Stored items
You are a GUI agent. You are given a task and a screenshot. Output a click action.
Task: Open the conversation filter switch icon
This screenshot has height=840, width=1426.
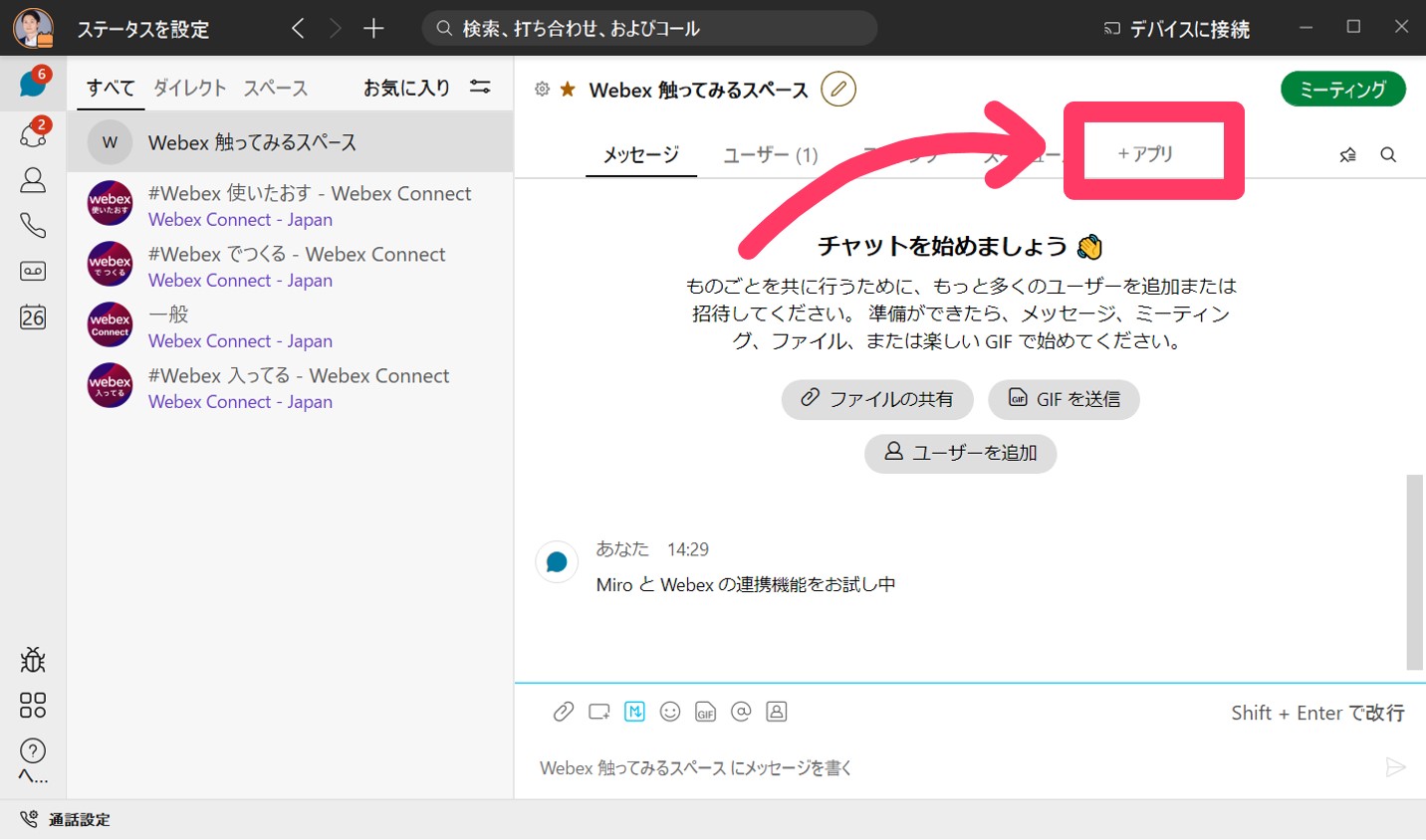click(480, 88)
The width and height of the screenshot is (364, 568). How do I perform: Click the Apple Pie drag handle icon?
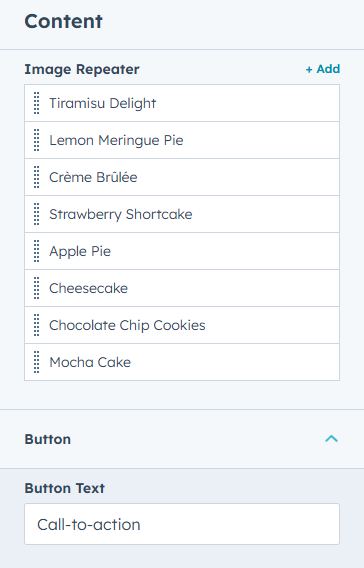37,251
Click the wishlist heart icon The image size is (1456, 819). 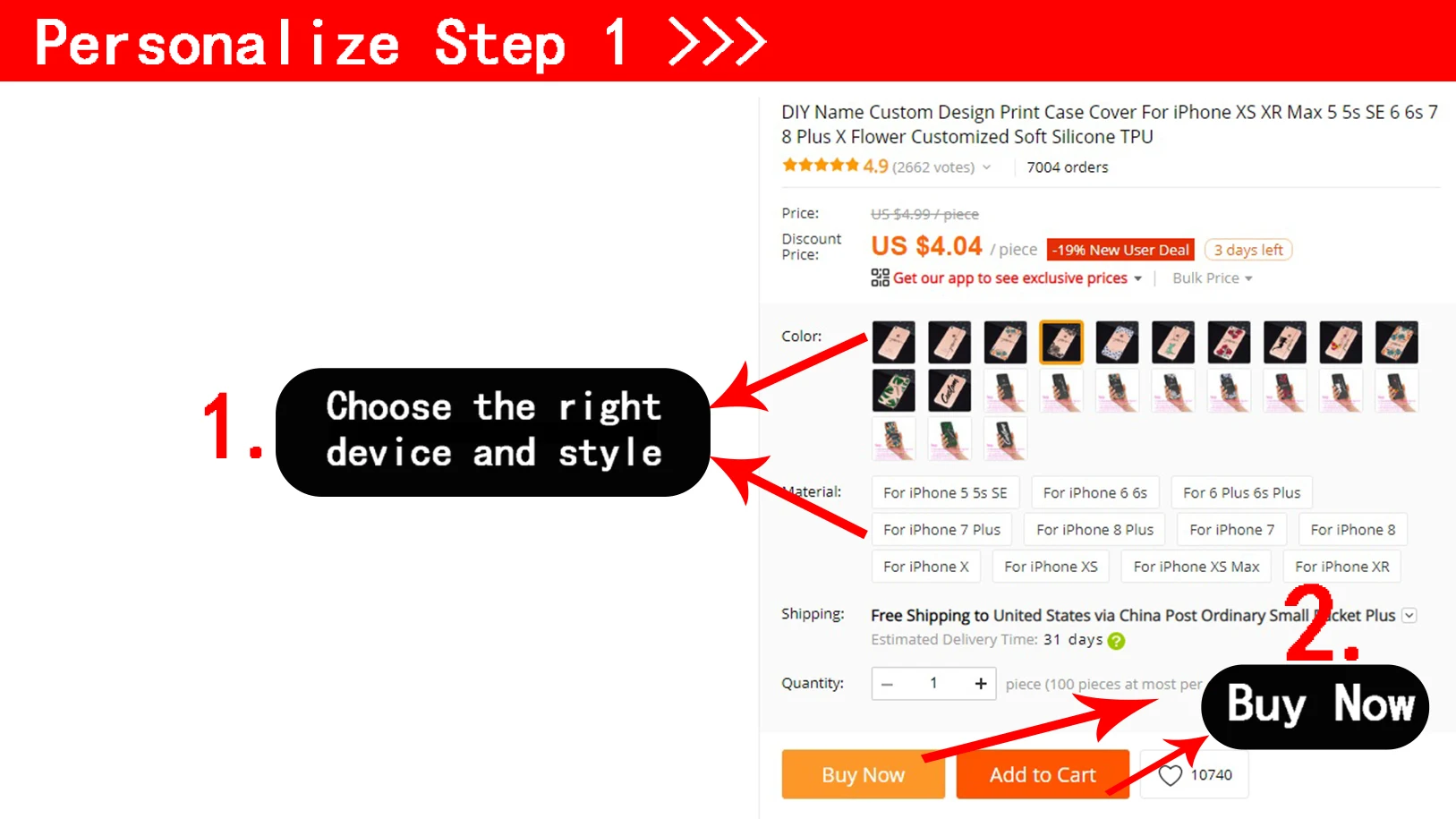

--

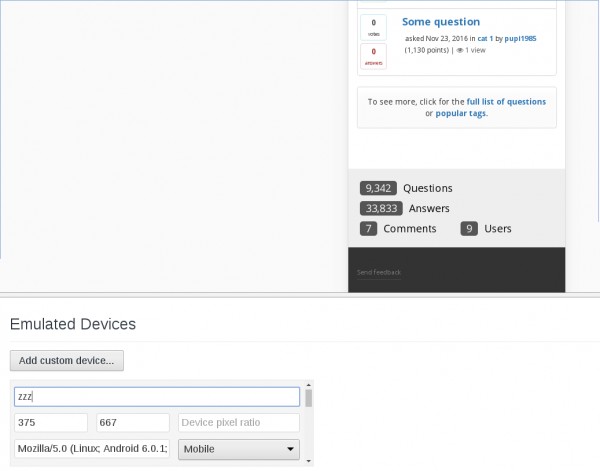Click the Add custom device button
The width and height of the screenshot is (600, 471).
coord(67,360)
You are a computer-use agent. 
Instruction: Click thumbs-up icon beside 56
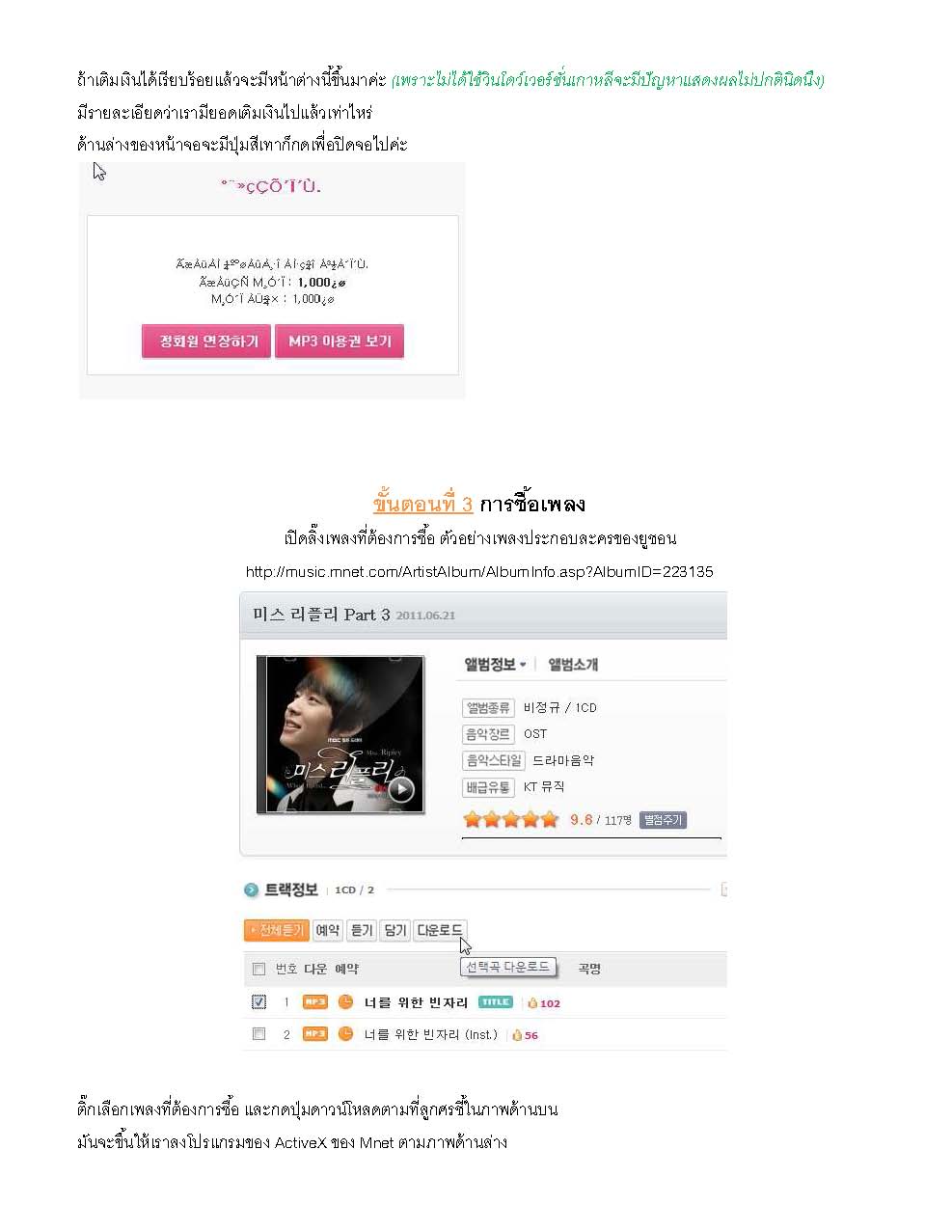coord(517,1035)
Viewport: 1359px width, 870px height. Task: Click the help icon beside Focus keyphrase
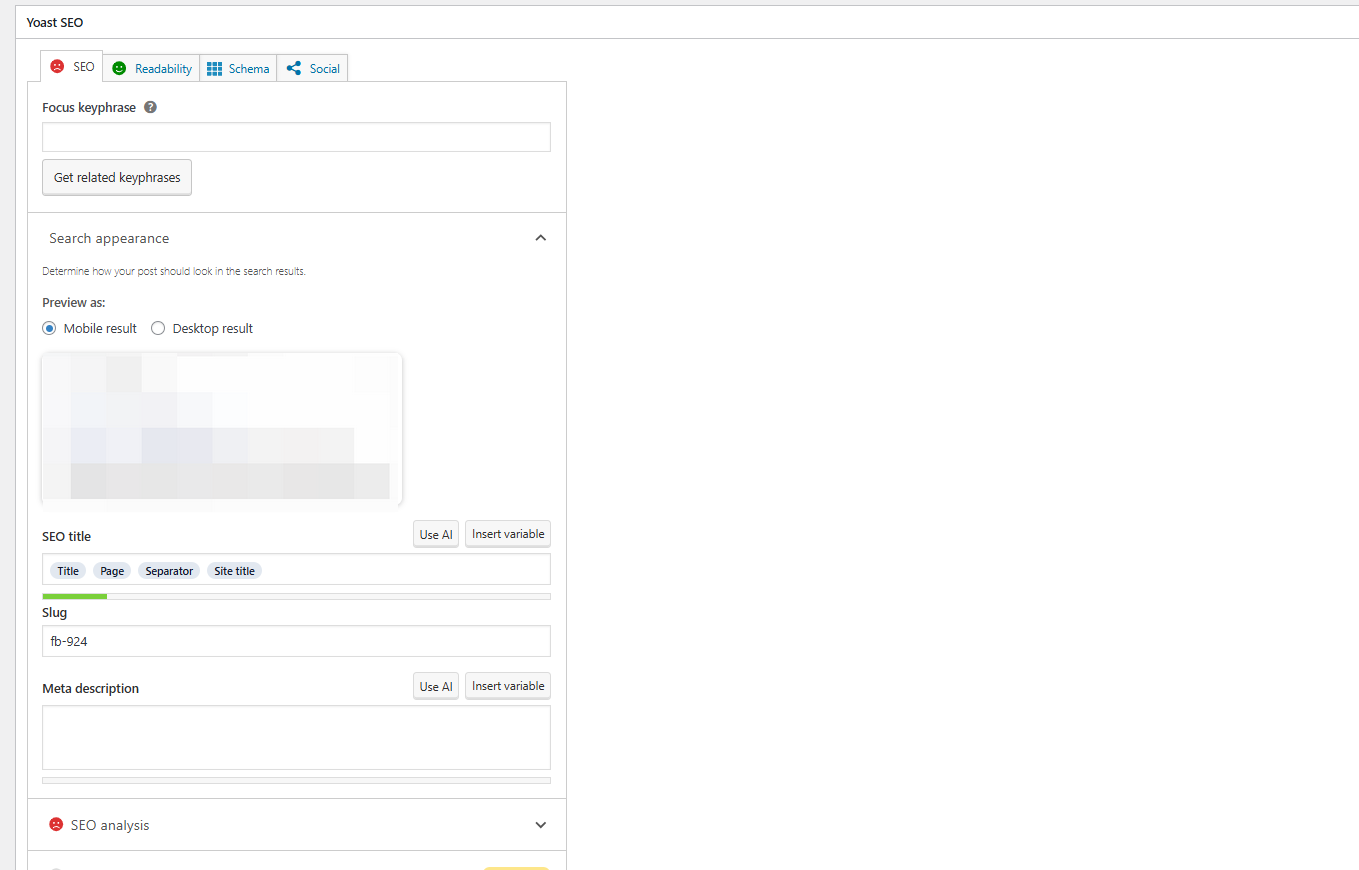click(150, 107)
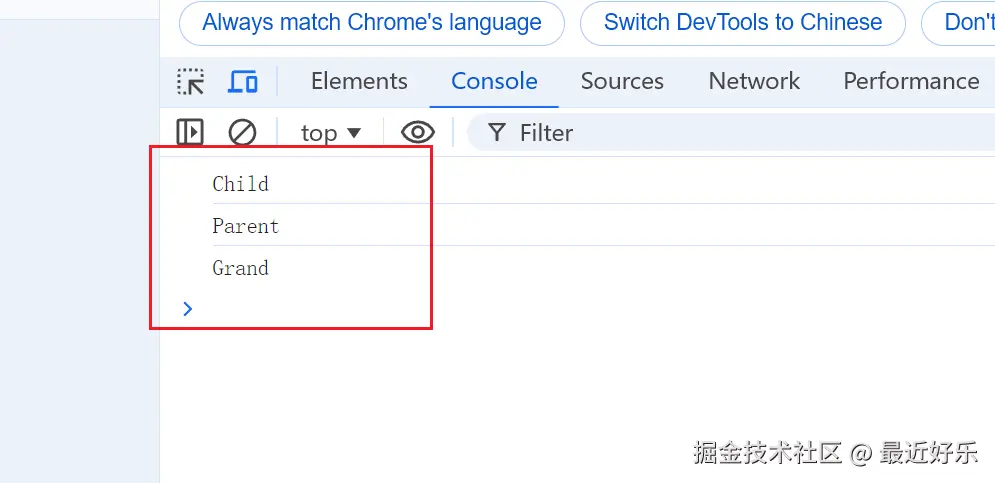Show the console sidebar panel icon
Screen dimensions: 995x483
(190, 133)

* * *

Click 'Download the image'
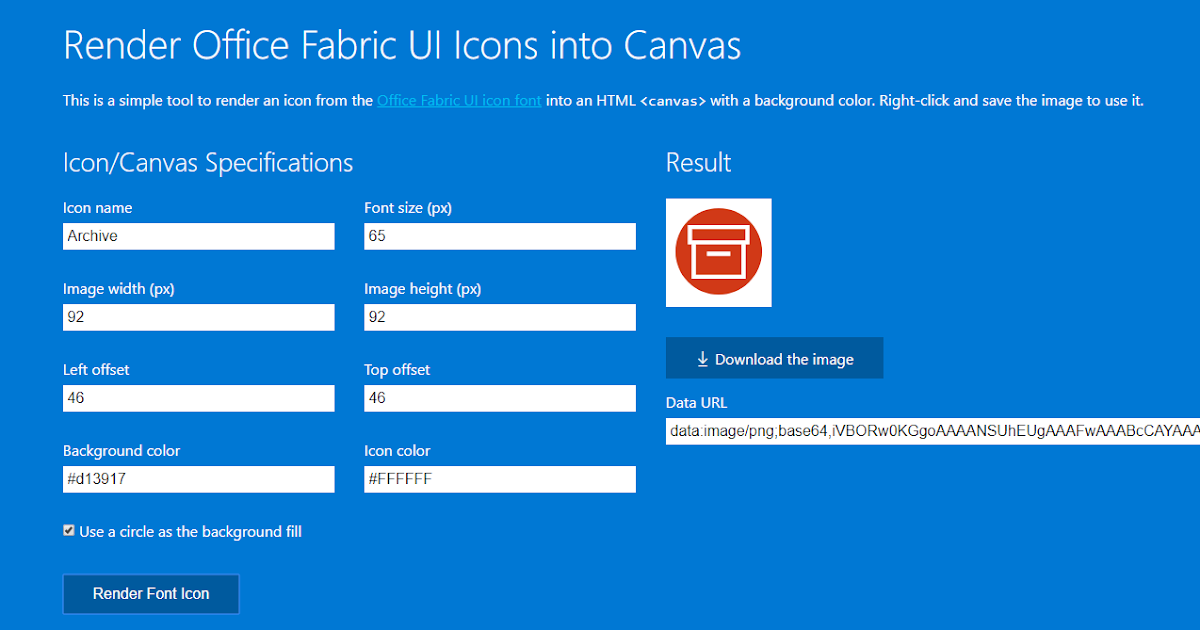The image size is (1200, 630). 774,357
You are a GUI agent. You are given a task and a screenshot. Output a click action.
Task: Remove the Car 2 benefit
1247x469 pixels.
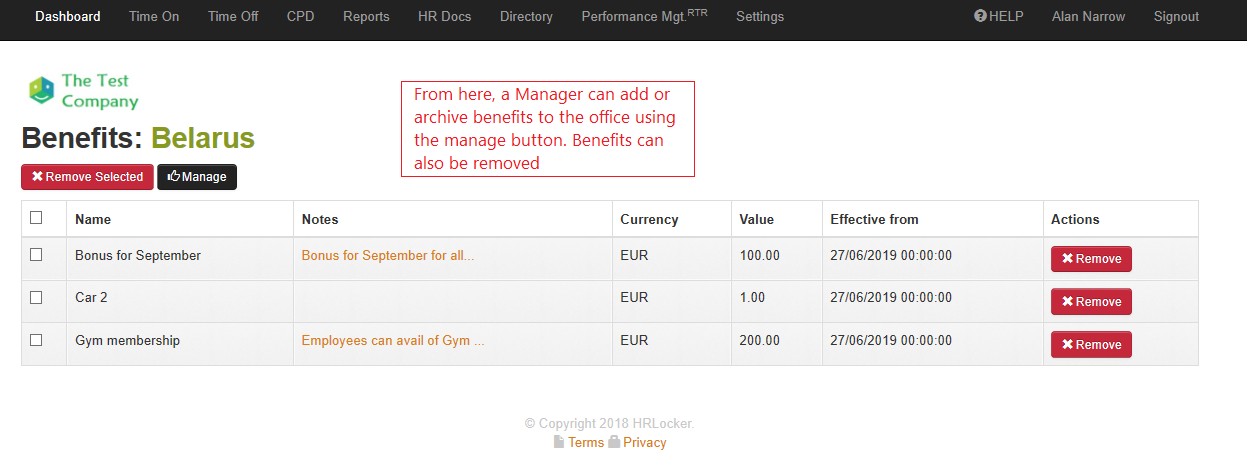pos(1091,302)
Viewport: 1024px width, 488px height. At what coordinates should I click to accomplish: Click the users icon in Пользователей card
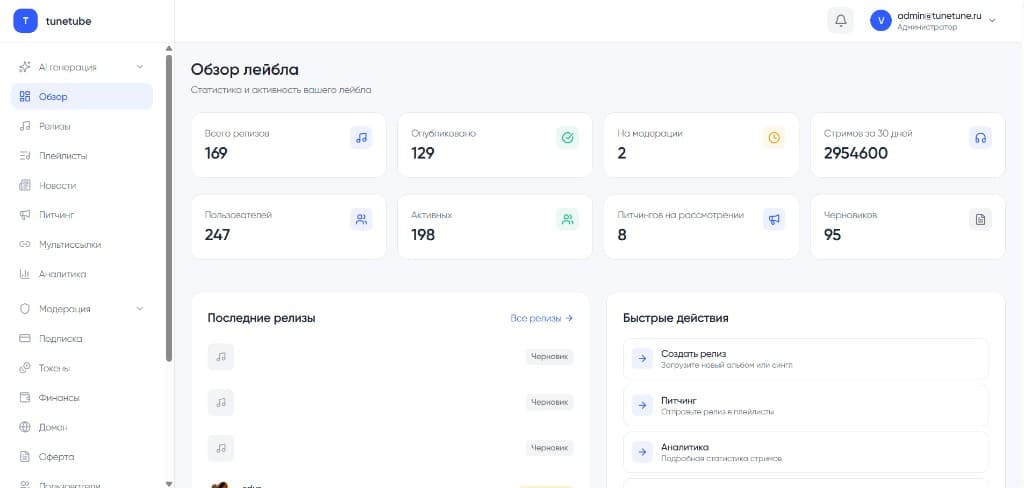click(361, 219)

What you are asked to do
From the line holding "The width and height of the screenshot is (364, 568)." to the line holding "Click the wishlist", both included, retype the entries above exactly and drop the pictures.

Task solution
The width and height of the screenshot is (364, 568). How do I perform: Click the Apple Pie drag handle icon?
37,251
Click the wishlist heart icon The image size is (1456, 819). 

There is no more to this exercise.